Ulrich and Ellsworth turned when Radford entered the office. It was just after one on Monday afternoon.
“I need a travel voucher,” he said.
“Abso-fucking-lutely not,” Ellsworth said. “If I have to put up with this nonsense, then the Sasquatch hunter does too.”
“Shut up, Shep,” Radford said. “I’m done listening to you.”
Ulrich pounde
d his desk.
“Enough,” Ulrich said. “What are you talking about, Charlie.”
A surge of adrenaline made it hard for him to breathe. He hated showing any hint of fear in front of Ellsworth, but his legs pulsed and threatened to buckle. He hadn’t wanted to hit anyone this badly since Wendy told him about her abusive ex-boyfriend.
“I just got a lead,” Radford said. “A solid lead. I think I found her.”
“Sit down,” Ulrich said.
“This cocksucker gets a free pass from the investigation,” Ellsworth said, “and you let him come in here and demand a travel voucher?”
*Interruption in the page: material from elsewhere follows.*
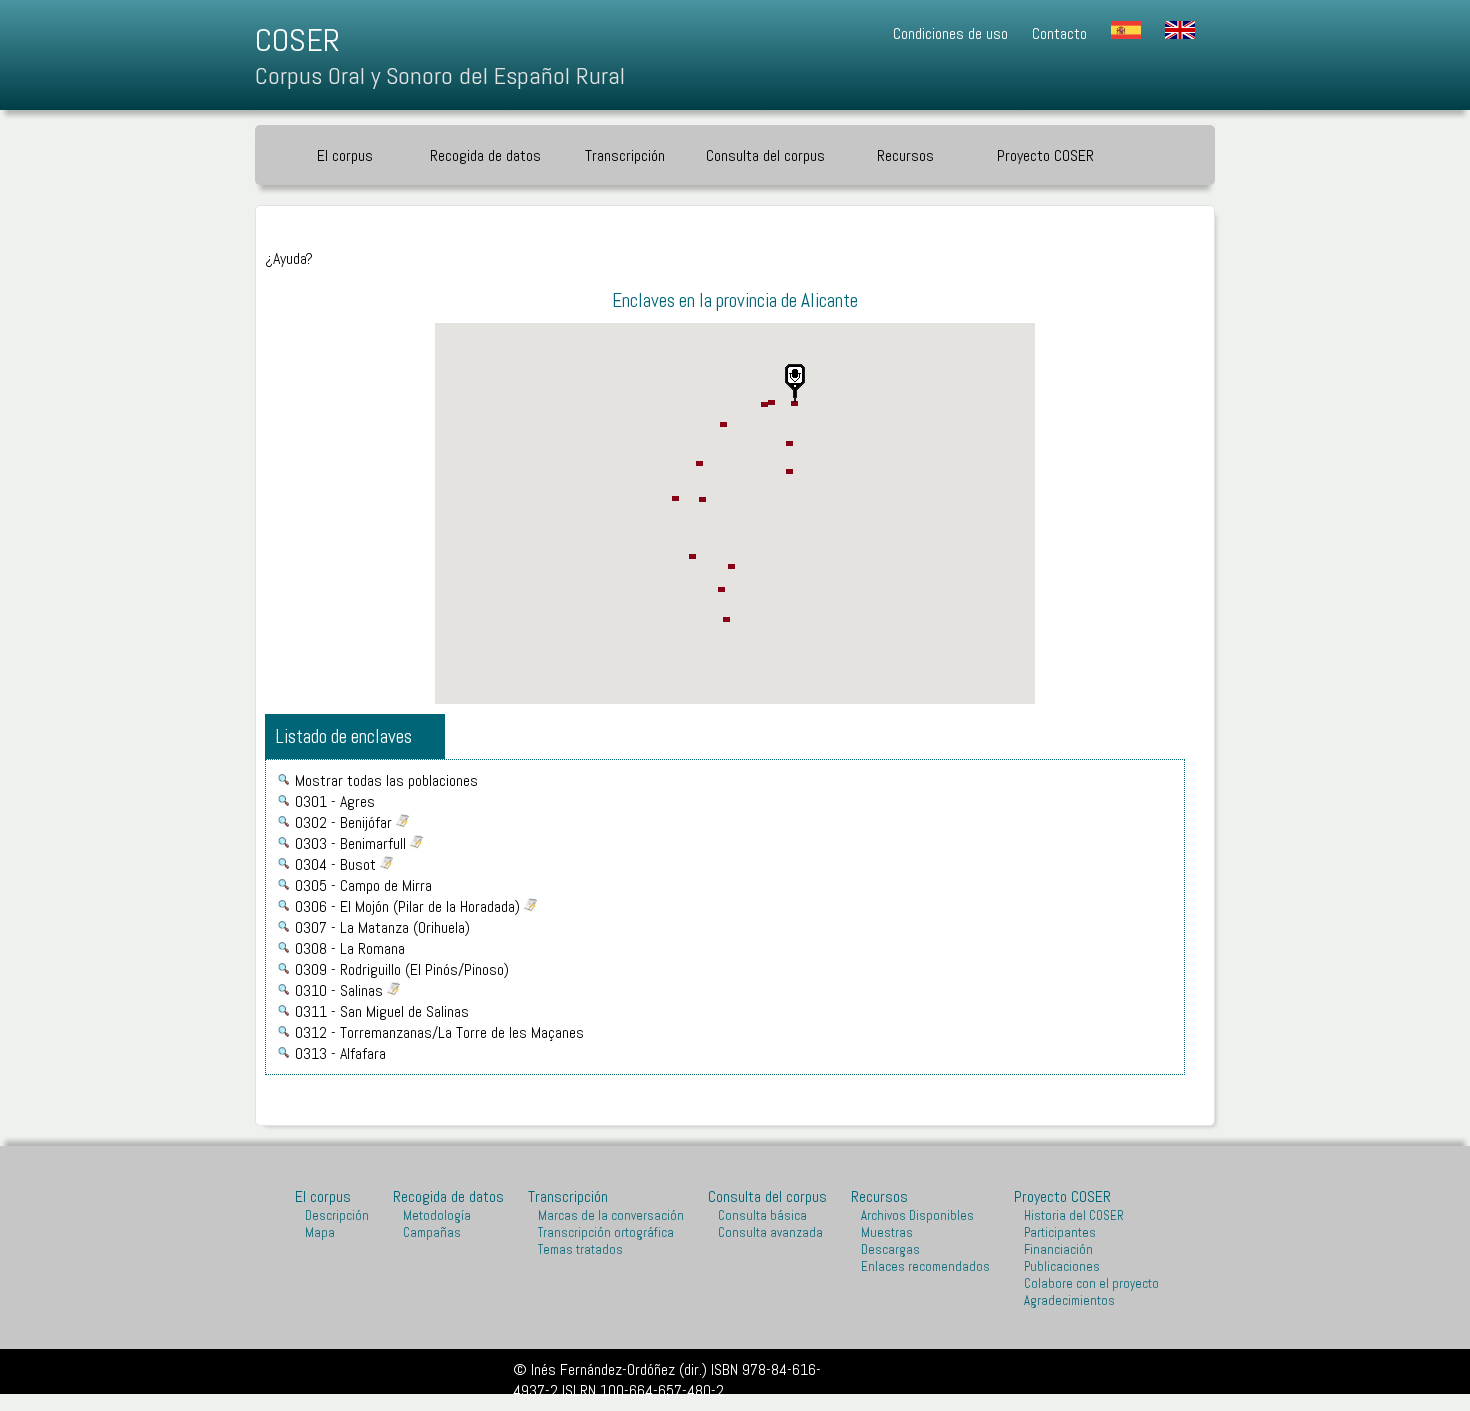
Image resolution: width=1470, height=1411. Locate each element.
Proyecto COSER (1062, 1196)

“You’re out of line, Shep,” Ulrich said. “You’ve been out of line since day one. Let’s start acting like goddamn professionals around here. We don’t have time for this childish crap.”
Radford hoped that Ellsworth would take the hint and step out of the office, but Shep didn’t move.
“I have new information,” Radford said. “From a credible source.”
“Sweet Jesus, tell me you have a name,” Ulrich said, folding his hands into prayer.
“Not a name,” he said. He wasn’t going to tell them everything, not yet. He had to see her first, had to verify that this information was true. “I need to run this down. I need to go see.”
“I’m not inclined to send you off on a wild-goose chase this close to the hearing,” Ulrich said. “We are in an all-hands-on-deck situation here.”
“This could be the break we’ve needed,” Radford said.
Ulrich shook his head. “I need more than that. Shep isn’t wrong. We’ve granted you an awful lot of leeway. And so far, your results have been less than stellar.”
Radford had no intention of revealing the source of his new information. Adam provided enough details, he seemed credible, and it was clear he was conflicted about coming forward. Radford believed his story.
“Look, I have nothing to add at this point,” Radford said. “But I might soon if you give me the voucher.”
“You don’t belong here,” Ellsworth said. “Cut him loose, Gordo. Earn your pay for once.”